*문서 부분*:
········

Image.MAX_IMAGE_PIXELS = None
sns.set_style('whitegrid')

device = torch.device("cuda" if torch.cuda.is_available() else "cpu")
print(f"🔧 Device: {device}")
if torch.cuda.is_available():
    print(f"   GPU: {torch.cuda.get_device_name(0)}")
    print(f"   Memory: {torch.cuda.get_device_properties(0).total_memory / 1e9:.2f} GB")

## ⚙️ 3. Config 설정 (Pro2 튜닝)

In [None]:
class Config:
    # 시드
    SEED = 42
    
    # 모델
    MODEL_ID = "Qwen/Qwen2.5-VL-3B-Instruct"
    IMAGE_SIZE = 512  # ✅ Pro2: 고해상도
    USE_ADVANCED_MODEL = False  # True면 Qwen2_5_VL (VRAM 확인)
    
    # 데이터
    DATA_DIR = "/content"
    TRAIN_CSV = f"{DATA_DIR}/train.csv"
    TEST_CSV = f"{DATA_DIR}/test.csv"

········

*참고 자료*:
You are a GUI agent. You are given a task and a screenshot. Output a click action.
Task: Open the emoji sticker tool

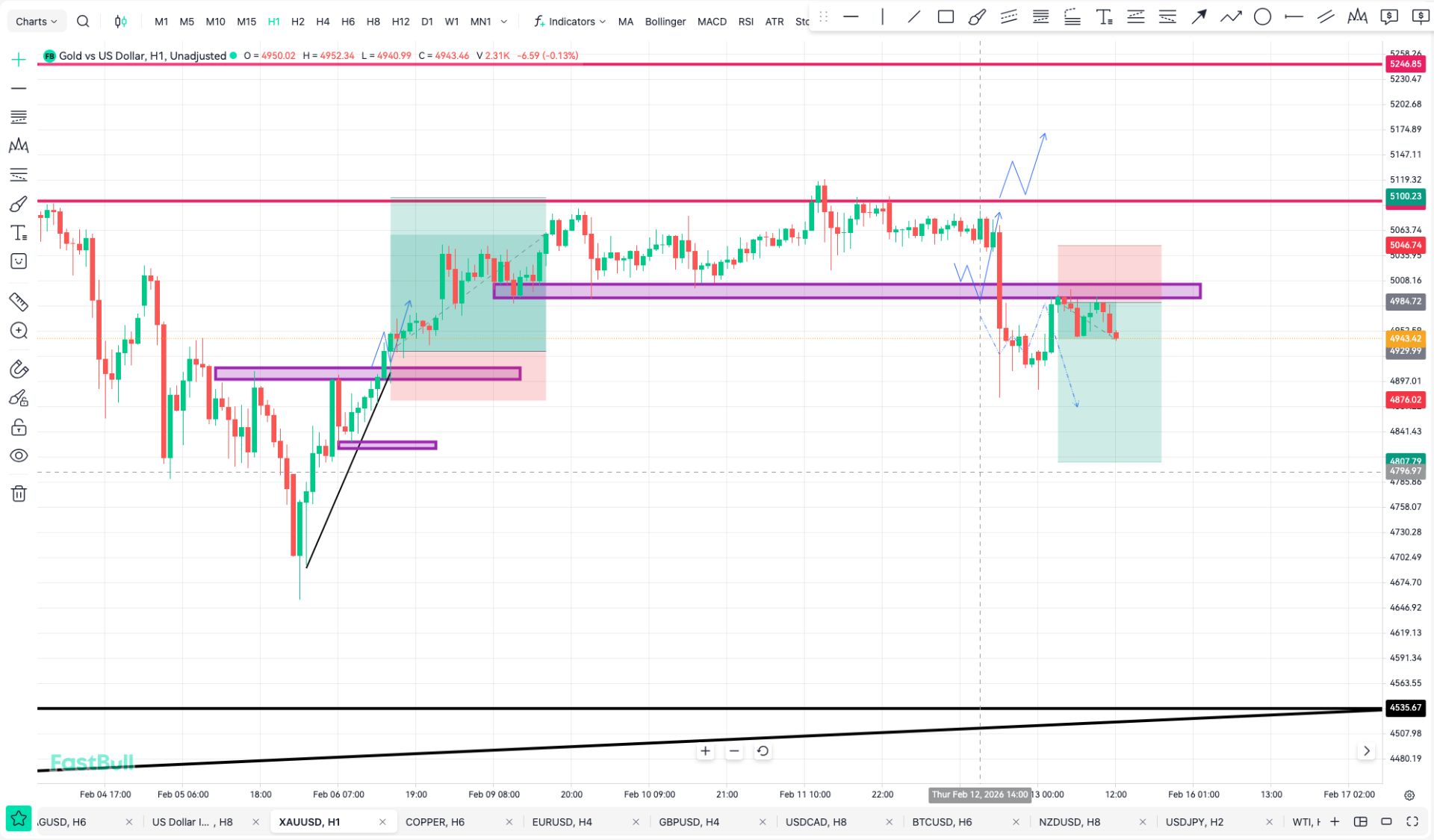pyautogui.click(x=19, y=261)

········

*할 일*: 위 코드에서 Config 클래스에 정의된 속성 이름을 빠짐없이 적으세요.

*풀이*: SEED, MODEL_ID, IMAGE_SIZE, USE_ADVANCED_MODEL, DATA_DIR, TRAIN_CSV, TEST_CSV